After the short ceremony Tuesday where he received a plaque, Danforth addressed the audience, many of them friends who were frequently calling out lighthearted jokes. 

He said when he walked onto the job at 18 years old, he never thought he’d be there 50 years later. A standing ovation followed. 

“This might be the most people we’ve had during a council workshop,” Mayor Shane Bouchard said Tuesday.


Danforth is a lifelong Lewiston resident, and through his five decades at Public Works, he’s handled a number of jobs. When he started in 1968, he first reported to a 20-man crew designated to sweep sidewalks. That tells you how times have changed, he said.

Soon after, a mentor at the department taught him to drive a dump truck, considered a “big deal” at the time, and Danforth has since spent winters on the road plowing and salting. Even last winter, on the verge of retirement, Danforth regularly plowed the downtown area.

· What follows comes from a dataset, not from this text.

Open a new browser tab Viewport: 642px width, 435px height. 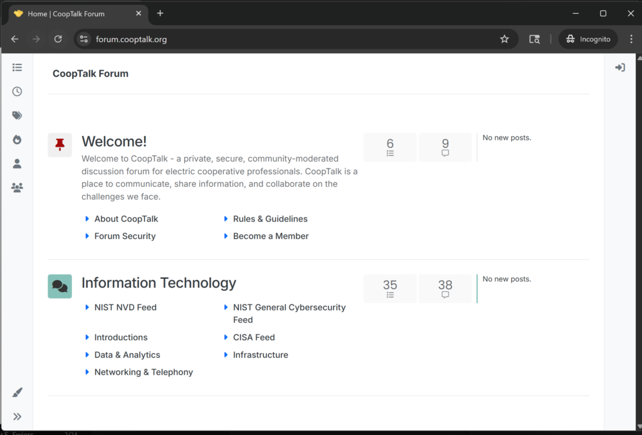(x=160, y=13)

“It’s going to feel funny when they come by the house and plow, or the salt truck comes by and I’m not on it,” he said. 

Over the years he also has worked at the city pit, been a senior maintenance manager with a three-person crew, cleaned catch basins with backhoes, and worked as the city courier, delivering mail to fellow city employees and elected officials. 

“I’ve been treated well,” he said. “It’s a manual job, but the city has always appreciated what I was doing.” 

He said many of his fellow employees are friends he grew up with. Some aren’t far behind him in terms of tenure, a few with 40-plus years at the department. 


“They’re not just my friends, they’re like my brothers,” he said Wednesday. 

That sentiment seems to be the main reason Danforth has stayed in the department so long. At one point, during the 1970s, he said he thought of taking a job at Bath Iron Works, but ultimately decided against it. 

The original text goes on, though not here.